Mr. Orban has personally accused Mr. Soros’s operations of “trying secretly and with foreign money to influence Hungarian politics” — a statement that appears to toy with an anti-Semitic trope about Jewish influence and yet strangely echoes the Israeli foreign ministry’s condemnation of Mr. Soros. It takes some gall on the part of Mr. Netanyahu to choose this moment to kick Mr. Soros while he’s down — not only because Mr. Soros is, once again, a victim of anti-Semitism in the heart of Europe, but also because he is being vilified in Hungary for trying to combat the same racist, anti-minority sentiments that led to the Holocaust.

In a rare response to the Orban campaign, a Soros spokesman, Michael Vachon, said: “As a survivor of the Holocaust who hid from the Nazis in Budapest and later was himself a refugee, Soros knows firsthand what it means to be in mortal peril. He carries the memory of the international community’s rejection of Jewish refugees fleeing the Nazis”. He went on: “It is from the crucible of those experiences that his empathy for refugees from war-torn Syria and elsewhere was born”.

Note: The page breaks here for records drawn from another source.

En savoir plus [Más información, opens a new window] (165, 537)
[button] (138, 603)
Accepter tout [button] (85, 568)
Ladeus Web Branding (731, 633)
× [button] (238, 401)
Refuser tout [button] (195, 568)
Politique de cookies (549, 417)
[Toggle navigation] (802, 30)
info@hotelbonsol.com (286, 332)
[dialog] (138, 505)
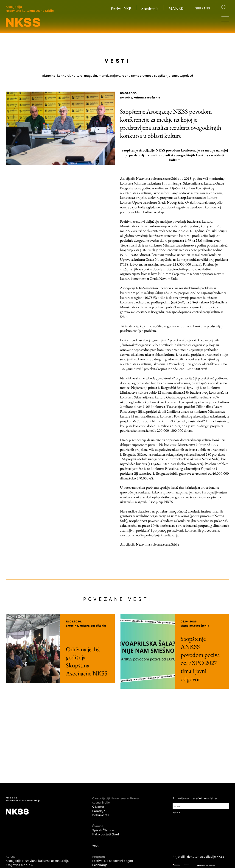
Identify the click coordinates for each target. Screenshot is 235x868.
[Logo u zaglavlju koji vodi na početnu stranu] (30, 16)
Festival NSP (121, 8)
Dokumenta (101, 815)
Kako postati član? (106, 834)
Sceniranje (150, 8)
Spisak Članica (103, 830)
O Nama (98, 807)
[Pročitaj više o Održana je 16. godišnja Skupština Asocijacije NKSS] (33, 649)
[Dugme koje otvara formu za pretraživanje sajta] (225, 7)
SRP (198, 8)
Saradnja (99, 811)
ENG (207, 8)
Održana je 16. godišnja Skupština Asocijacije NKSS (74, 661)
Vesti (96, 845)
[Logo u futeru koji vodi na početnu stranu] (38, 806)
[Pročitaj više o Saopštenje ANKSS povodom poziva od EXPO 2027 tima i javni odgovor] (148, 651)
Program (98, 857)
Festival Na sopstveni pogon (113, 861)
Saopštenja (152, 97)
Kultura (139, 97)
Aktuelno (126, 97)
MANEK (176, 8)
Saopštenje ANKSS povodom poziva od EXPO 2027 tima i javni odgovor (188, 658)
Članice (98, 826)
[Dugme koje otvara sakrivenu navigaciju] (225, 20)
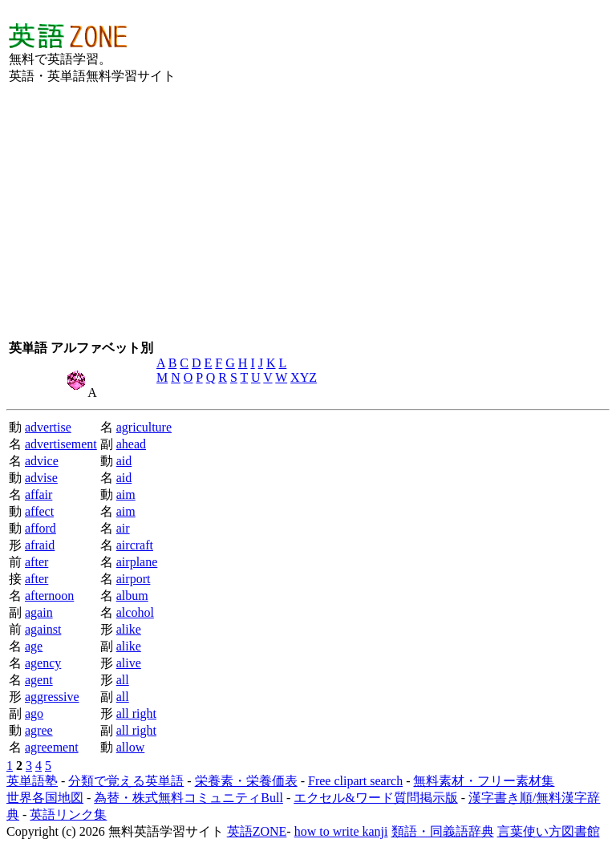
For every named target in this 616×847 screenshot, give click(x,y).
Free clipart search (355, 780)
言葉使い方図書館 (549, 831)
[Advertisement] (367, 53)
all (123, 679)
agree (38, 730)
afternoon (49, 595)
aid (124, 460)
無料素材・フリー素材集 (484, 780)
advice (42, 460)
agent (38, 679)
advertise (48, 427)
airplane (137, 561)
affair (38, 494)
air (123, 528)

The billboards are also only the latest episode in a monthslong, concerted effort by Mr. Orban’s government to demonize Mr. Soros. In April, Hungary passed legislation that threatens to close the Central European University in Budapest, an American-accredited graduate institution that Mr. Soros founded in 1991 and that was geared toward students from post-Soviet countries and authoritarian states. (In 2009, I received a degree there.)

Because of his reputation as a philanthropic bulwark against repressive regimes for pouring millions of dollars into post-Soviet countries, Mr. Soros is essentially persona non grata in Russia. He is also regarded as an enemy by the Republican Party in the United States for being a benefactor of Democratic candidates and liberal causes. He was featured alongside other prominent Jewish financial figures in the final television ad of Donald Trump’s 2016 election campaign, which was widely considered to contain an anti-Semitic subtext.

Mr. Soros’s humanitarianism and universalism represent an expression of post-Holocaust Jewish identity that is anathema to the hard-line nationalism of Mr. Netanyahu’s governing coalition, which adheres to the classic Zionist mission that sought to end anti-Semitism and diaspora existence by gathering all Jews in the historic land of Israel. As in this case with Hungary, Mr. Netanyahu is increasingly aligning Israel with illiberal, autocratic states like Russia, Turkey and Egypt. The ultimate cynicism of such alliances is visible in Mr. Netanyahu’s willingness to tolerate the anti-Semitism of the global right-wing nationalist camp if it will bolster the Greater Israel movement.

This explains why, for instance, the Israeli government stayed silent when the Trump administration made no mention of Jews or anti-Semitism in its International Holocaust Remembrance Day statement this year. The strategy was also abundantly clear when Mr. Netanyahu told French Jews after the terrorist attack on the kosher supermarket in Paris in 2015 that Israel was their home. Mr. Netanyahu sees little value in safeguarding Jewish communities outside Israel, since he would prefer that Jews immigrate to Israel.

For Mr. Netanyahu, ideally there would be no daylight between Jewish identity and Israeli identity. Mr. Soros represents an obstacle to this project because he is such a high-profile figure among the communities of the Jewish diaspora that do not necessarily have a strong identification with Israel — or worse, that are critical of it. In pursuing his strategy, Mr. Netanyahu has repeatedly alienated a majority of American Jews on both political and religious grounds.

The Israeli prime minister’s willingness to endorse Mr. Orban’s attacks on Mr. Soros is not only a direct affront to Hungary’s Jewish community, but also a dangerous assist to anti-Semitism on a continent once more roiled with extreme nationalist, anti-immigrant sentiment. Although he regards himself as a leader, even a savior, of world Jewry, Mr. Netanyahu is anything but.

Mairav Zonszein, is a journalist and translator based in Israel who blogs at 972mag.com.